PAGE TEXT
We don't know what to upload. We have barely begun to understand brain function. Eg. Just 2 months ago the long held view that neurons were the sources of transmission was overturned when it was demonstrated that even individual dendrites can act as signal channels. A cerebellar climbing fibre literally has thousands of dendrites ... . Or a report two weeks ago that contrary to the decades held belief that memories are initially stored in the hippocampus and then transported to other regions turns out to be false. The problem with people like Kurzweil is that while he reads the literature he doesn't read enough of the literature. That or he has a bad memory. I don't even follow cog neurosci because I consider so much of it to be analytically embryonic.

Steve said...

I am somewhat sympathetic to the idea that a post death soul is a recreation arising from the mind of transcendent God - and that the reincorporated soul works with reincorporated memories from earlier in life if a person died with lost memories or personality. Of course, given the unreliability of accuracy in memories in even healthy brains, maybe its more a case of correcting memories by external, extra information. But perhaps that fits in with the idea of post death judgement too - especially if its more of a self judgement (in light of a true, more objective, recording of what happened) rather than a divinely conducted one. [CS Lewis used to argue that this was more what judgement was about - people running away from unity with God in light of realisation of what they had done. Thus, return from Hell (or purgatory) was always possible, at least before the end of time when that possibility was to beclosed off.]

Of course, if a spiritual resurrection is sustained by God, it would also mean that it can end at any time, or certain individuals may not get the experience. But it may just be that it is a universal part of the Plan.

Stored data
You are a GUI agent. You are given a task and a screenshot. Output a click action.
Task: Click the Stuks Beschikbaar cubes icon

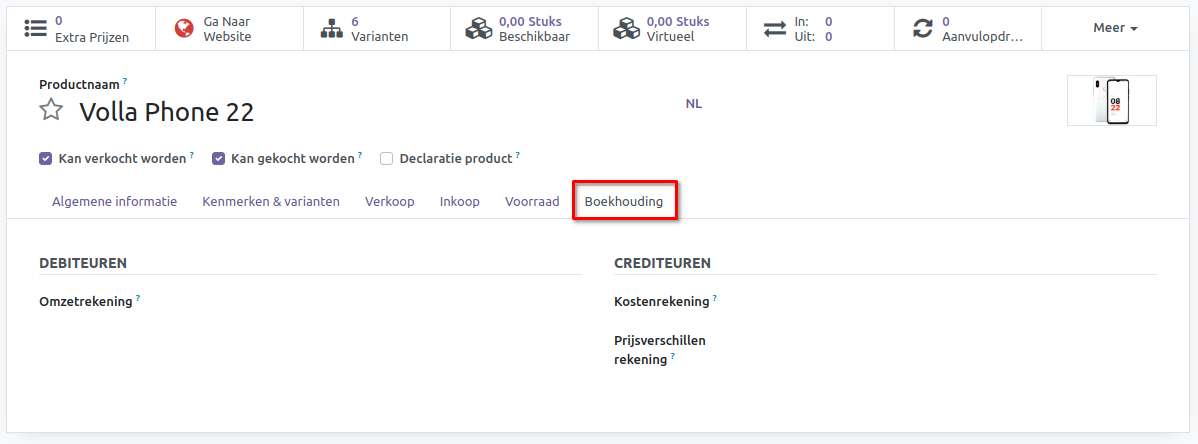[479, 28]
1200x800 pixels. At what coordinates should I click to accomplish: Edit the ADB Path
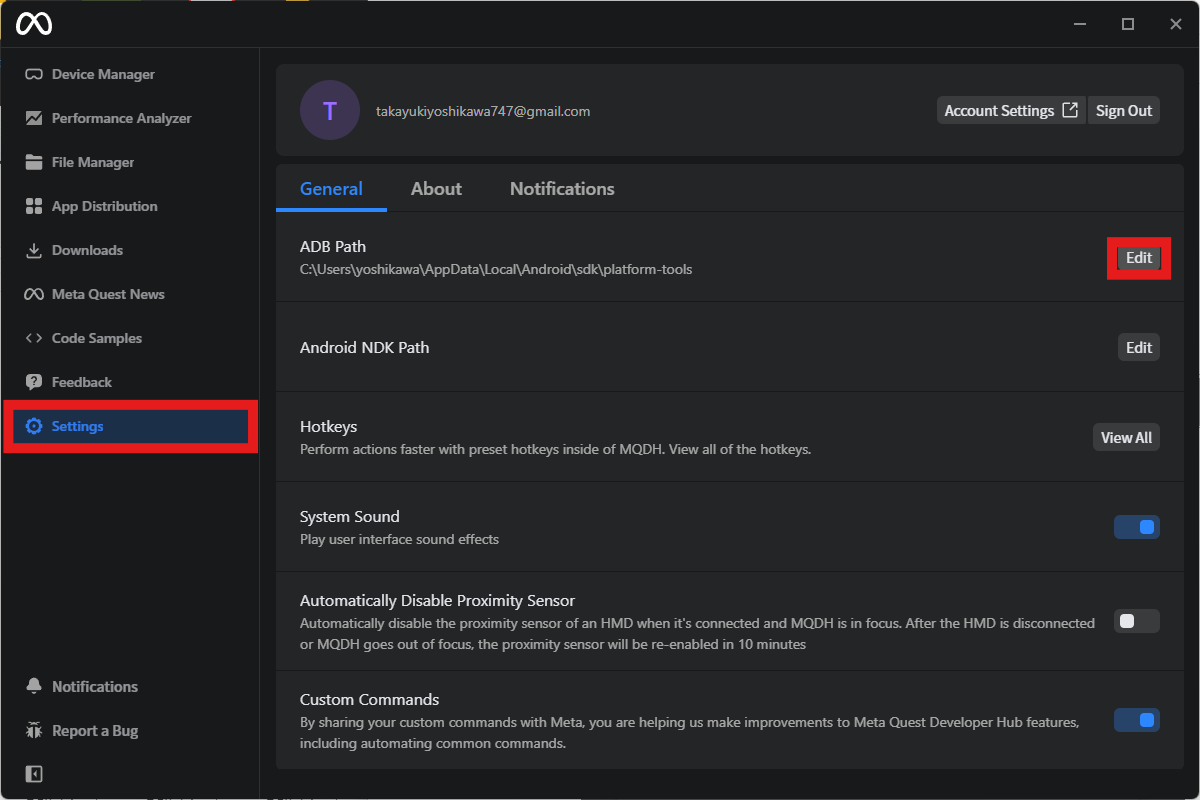point(1139,258)
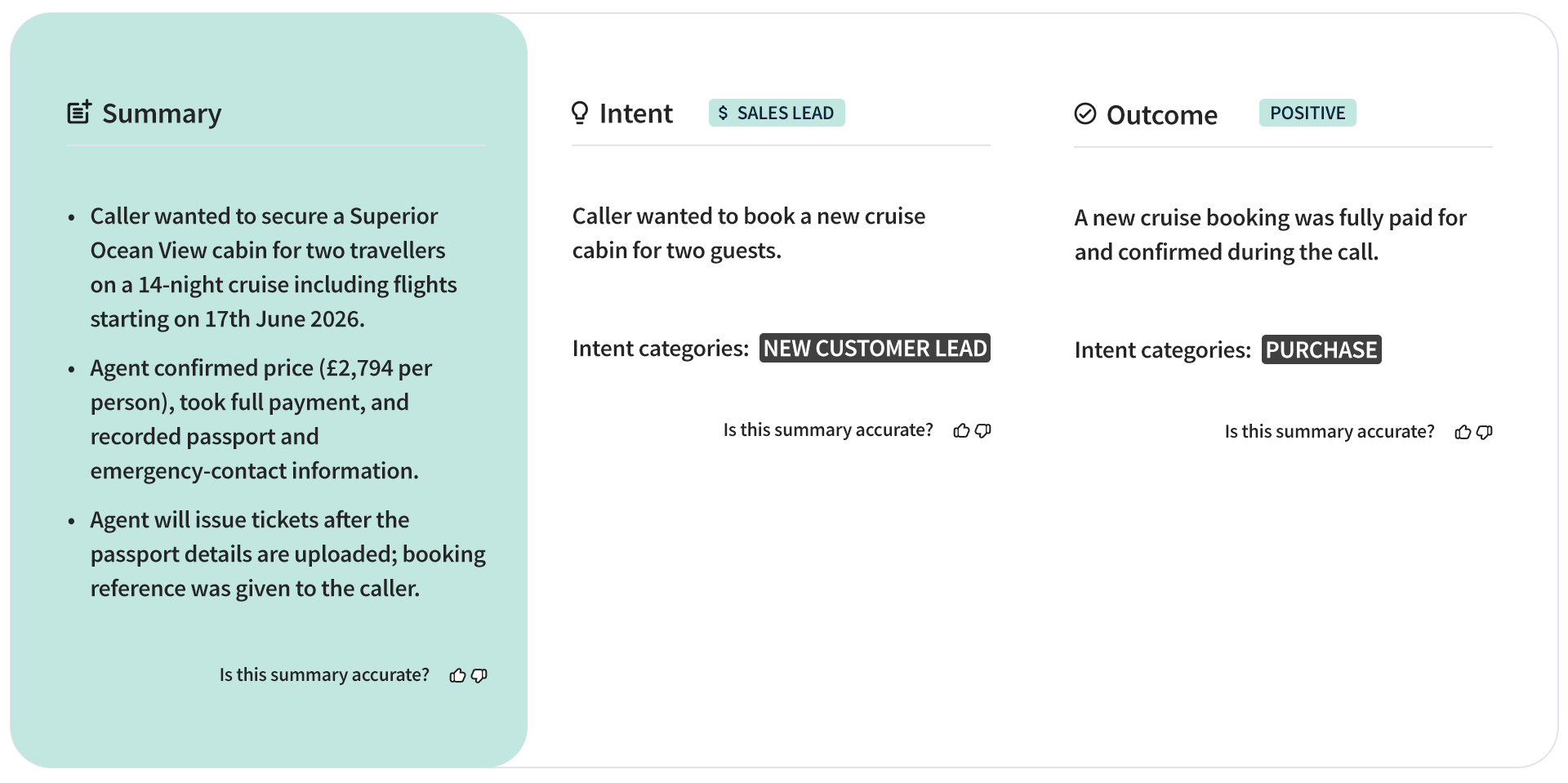Click the Summary heading
This screenshot has width=1568, height=783.
click(x=162, y=113)
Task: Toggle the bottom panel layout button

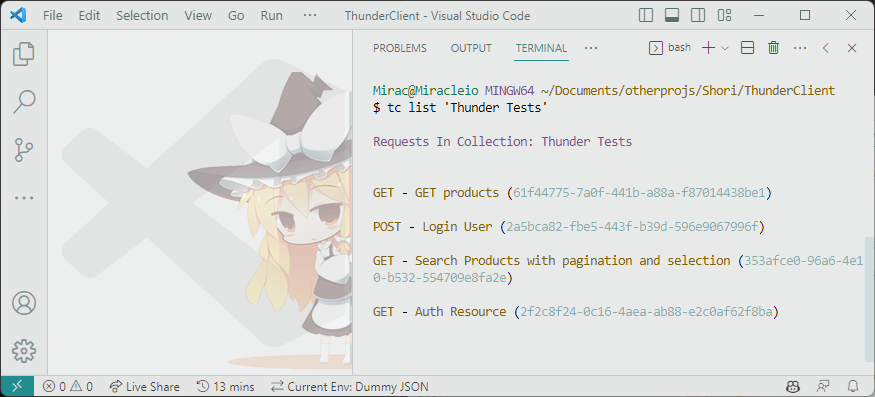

YOUR INSTRUCTIONS
From the comment thread on brain uploading and the soul, extract everything from "We don't know" down to "Steve said...". The material has no role here.

RESULT BELOW
We don't know what to upload. We have barely begun to understand brain function. Eg. Just 2 months ago the long held view that neurons were the sources of transmission was overturned when it was demonstrated that even individual dendrites can act as signal channels. A cerebellar climbing fibre literally has thousands of dendrites ... . Or a report two weeks ago that contrary to the decades held belief that memories are initially stored in the hippocampus and then transported to other regions turns out to be false. The problem with people like Kurzweil is that while he reads the literature he doesn't read enough of the literature. That or he has a bad memory. I don't even follow cog neurosci because I consider so much of it to be analytically embryonic.

Steve said...